::: Available records

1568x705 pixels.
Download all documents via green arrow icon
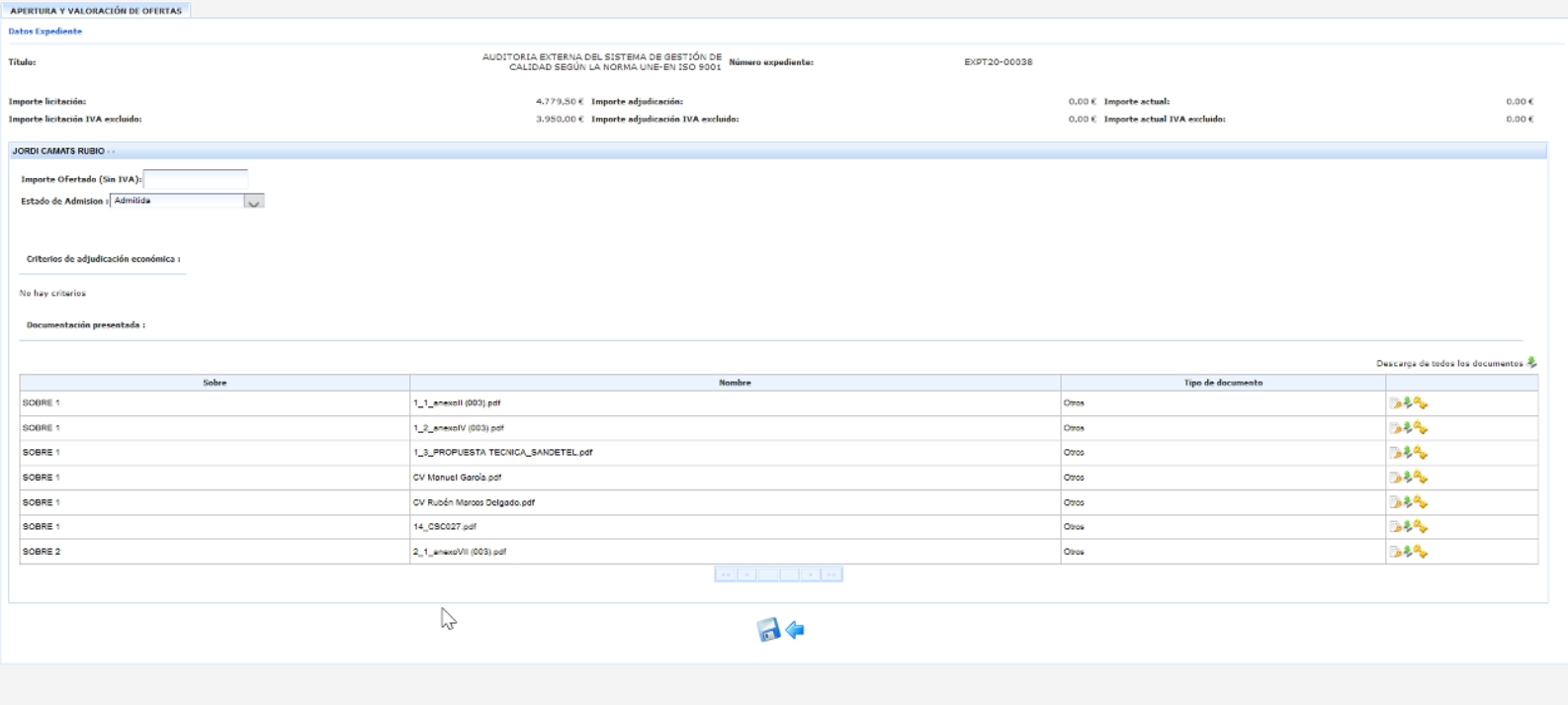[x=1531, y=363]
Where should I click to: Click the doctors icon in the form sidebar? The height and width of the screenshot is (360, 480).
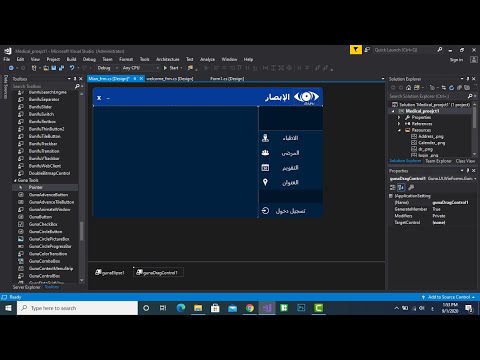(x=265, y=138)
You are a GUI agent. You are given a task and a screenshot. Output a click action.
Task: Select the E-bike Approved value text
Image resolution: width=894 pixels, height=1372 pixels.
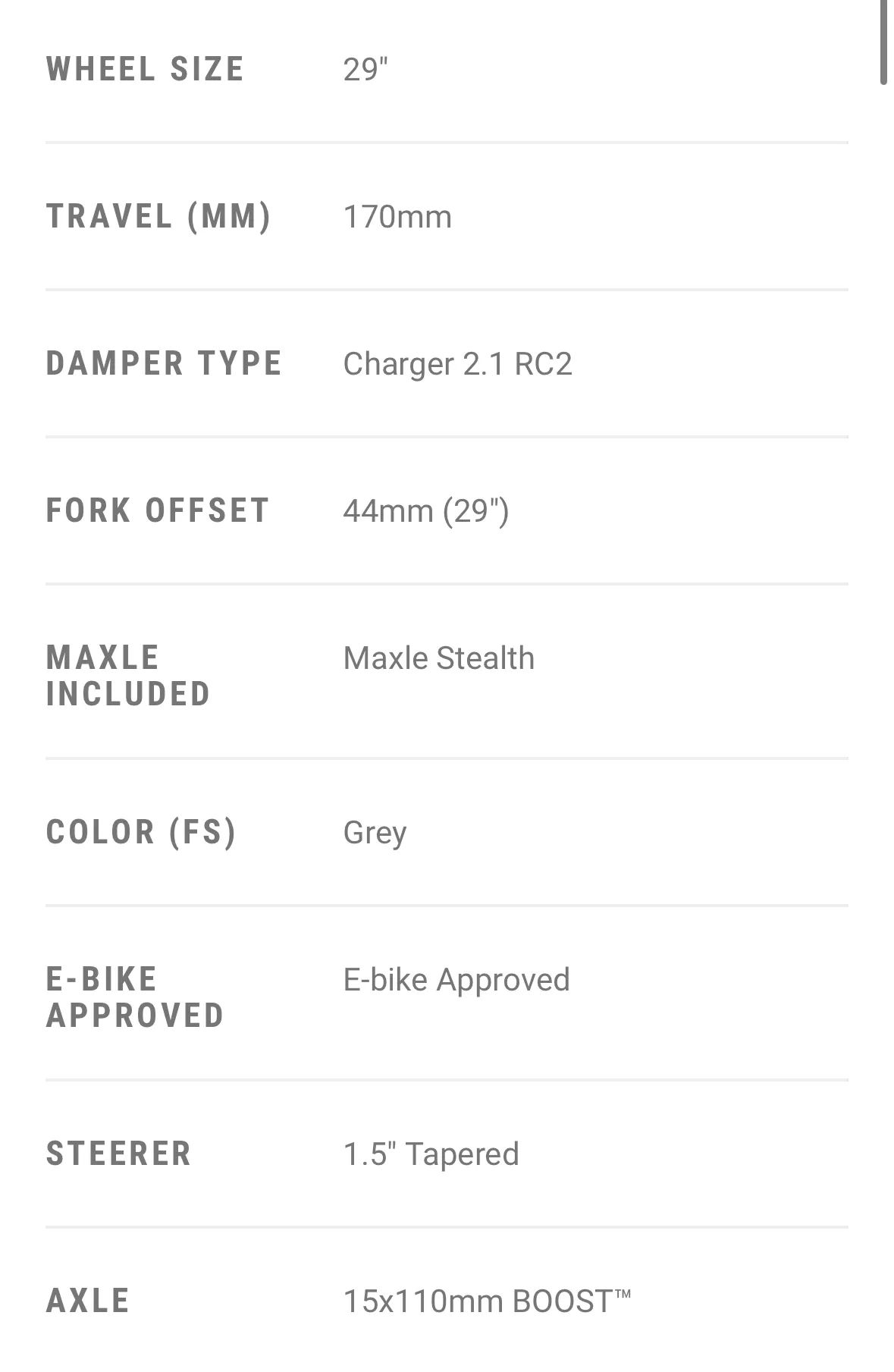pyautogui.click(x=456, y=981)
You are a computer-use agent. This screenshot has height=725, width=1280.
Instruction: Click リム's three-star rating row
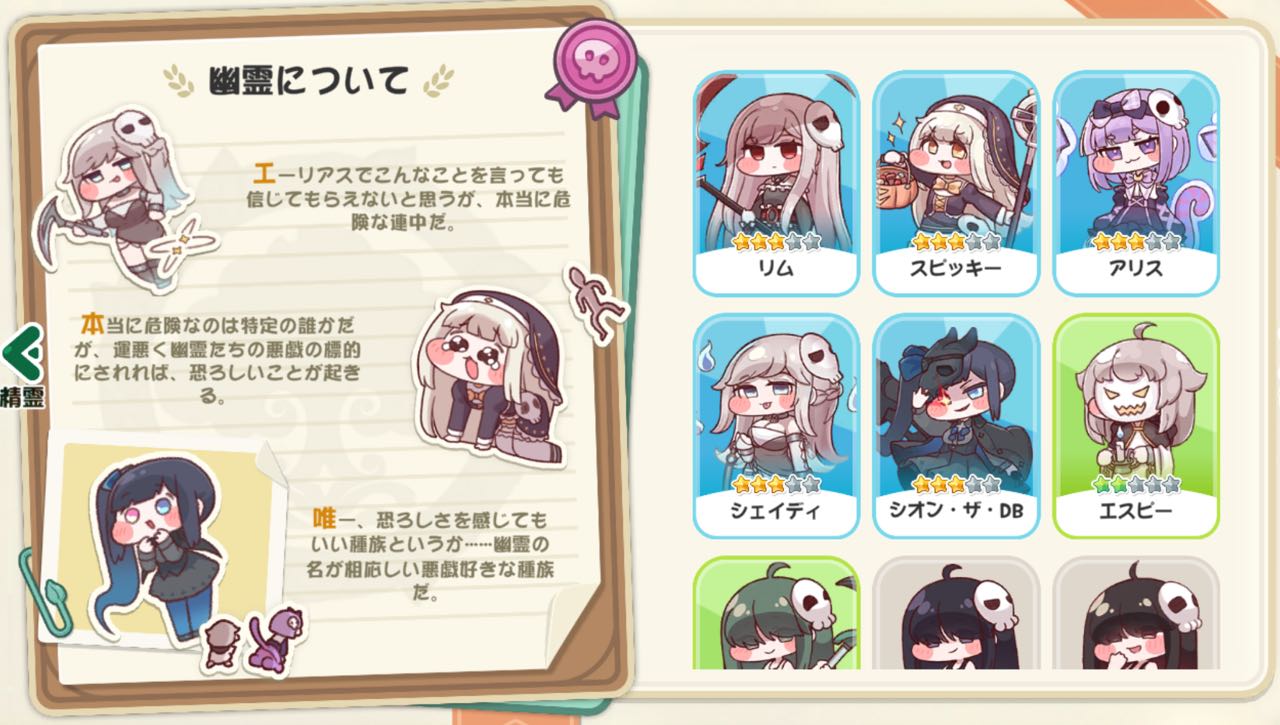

::::::

Show every line in the entries where the string "agent" occurs.

◆ Your response:
You are a GUI agent. You are given a task and a screenshot. Output a click action.
You are a computer-use agent. This screenshot has height=725, width=1280.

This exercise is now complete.